Les leçons de l’échec du modèle américain de vivre-ensemble

La réélection de Donald Trump à la tête des États-Unis et ses politiques concernant l’immigration et les minorités mettent en lumière un modèle américain de vivre-ensemble brisé. Les décrets présidentiels qui remettent en question le droit d’asile et le droit du sol envoient un message préoccupant. Les divisions quasi insolubles de nos voisins sur la définition de leurs valeurs communes et de leur communauté nationale doivent servir de mise en garde pour le Québec : une société ouverte et accueillante exige un engagement soutenu de l’État.
Même si l’histoire des États-Unis est marquée par des épisodes violents, comme l’esclavage, elle ne se résume pas qu’à de sombres chapitres. Le pays a aussi connu un renouveau, marqué par le projet égalitaire et d’ouverture de la Great Society de Lyndon B. Johnson, ainsi qu’une longue tradition favorable à l’immigration. Même le président Ronald Reagan, au début des années 1980, soulignait l’importance d’accueillir les personnes fuyant l’oppression et demandait la légalisation du statut de millions de sans-papiers.
La première présidence de Donald Trump, dès 2016, marque un tournant critique. Exploitant les algorithmes et les réseaux sociaux, il a légitimé les peurs, les frustrations et les méfiances d’une partie de la population, notamment la majorité blanche et chrétienne. Plutôt que de rassembler autour d’une vision positive du « rêve américain », Trump a imposé un projet réactionnaire et diviseur, définissant la « vraie » Amérique comme celle de ses partisans.
Sa fierté nationale repose sur une vision idéalisée et fictive d’une Amérique prétendument grande, expurgée de ses pages sombres, et exclut des groupes comme les immigrants latinos, les minorités sexuelles ou les élites libérales.
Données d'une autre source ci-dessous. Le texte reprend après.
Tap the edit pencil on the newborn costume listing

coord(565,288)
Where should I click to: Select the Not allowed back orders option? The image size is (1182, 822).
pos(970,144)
Bien que tous ses électeurs de 2024 ne partagent pas nécessairement cette vision, Trump a su exploiter leurs inquiétudes, notamment face à l’immigration irrégulière et à la dégradation des conditions de vie.
Le discours et les politiques du président mettent en cause le modèle américain de vivre-ensemble, souvent qualifié de « melting-pot », où des individus aux origines ethniques, culturelles et religieuses différentes se fondent dans une société unifiée en embrassant une identité nationale commune. La division et la polarisation y atteignent des sommets inédits, tandis que des groupes comme les latinos d’immigration récente vivent dans un climat de peur, redoutant une politique massive et arbitraire d’expulsion.
Comme l’a noté le sociologue Gérard Bouchard, l’imaginaire national des États-Unis, l’« American Dream », est en crise. Sans vision commune capable de rassembler au-delà des clivages politiques et identitaires, comment bâtir une démocratie robuste, surtout lorsque les adversaires politiques de Trump sont décrits comme des ennemis intérieurs ?
Un avertissement pour le Québec
Les bouleversements sociaux et politiques observés au sud de la frontière représentent un risque réel de contagion pour le Canada et le Québec. Même si ce dernier reste une société démocratique caractérisée par une cohésion sociale forte, une confiance envers ses institutions, une sécurité publique appréciable, un espace médiatique diversifié et une relative égalité socio-économique, il est sujet à des tensions semblables à celles des États-Unis. Une crise du coût de la vie et de l’accès au logement, une immigration en hausse, des questionnements identitaires ainsi que la polarisation amplifiée par les médias sociaux alimentent les tensions.
En tant que petite nation, l’État québécois a historiquement cherché à concilier les aspirations de sa majorité canadienne-française avec celles de ses minorités ethnoculturelles. Depuis la fin des années 1960, il a élaboré un modèle de vivre-ensemble pluraliste, adapté à sa réalité démographique et linguistique, s’appuyant sur des textes fondamentaux, comme la Charte des droits et libertés de la personne et la Charte de la langue française.
Ce modèle reconnaît l’apport d’une immigration régulée et planifiée au développement économique, ainsi qu’à l’enrichissement culturel et social du Québec. Bien qu’il suscite parfois des critiques, il propose une vision égalitaire et rassembleuse de la nation québécoise, fondée sur des valeurs communes telles que la démocratie, la primauté du français et l’égalité entre les hommes et les femmes.
Pour préserver l’équilibre, il faut valoriser ce qui nous unit, reconnaître nos différences, célébrer notre histoire — même ses zones d’ombre — et promouvoir un discours inclusif sur l’immigration. Le Québec doit éviter une politique de division qui fragiliserait son modèle de vivre-ensemble. L’avenir de notre démocratie repose sur la capacité des décideurs politiques à dépasser les clivages identitaires pour renforcer les valeurs communes qui unissent notre société.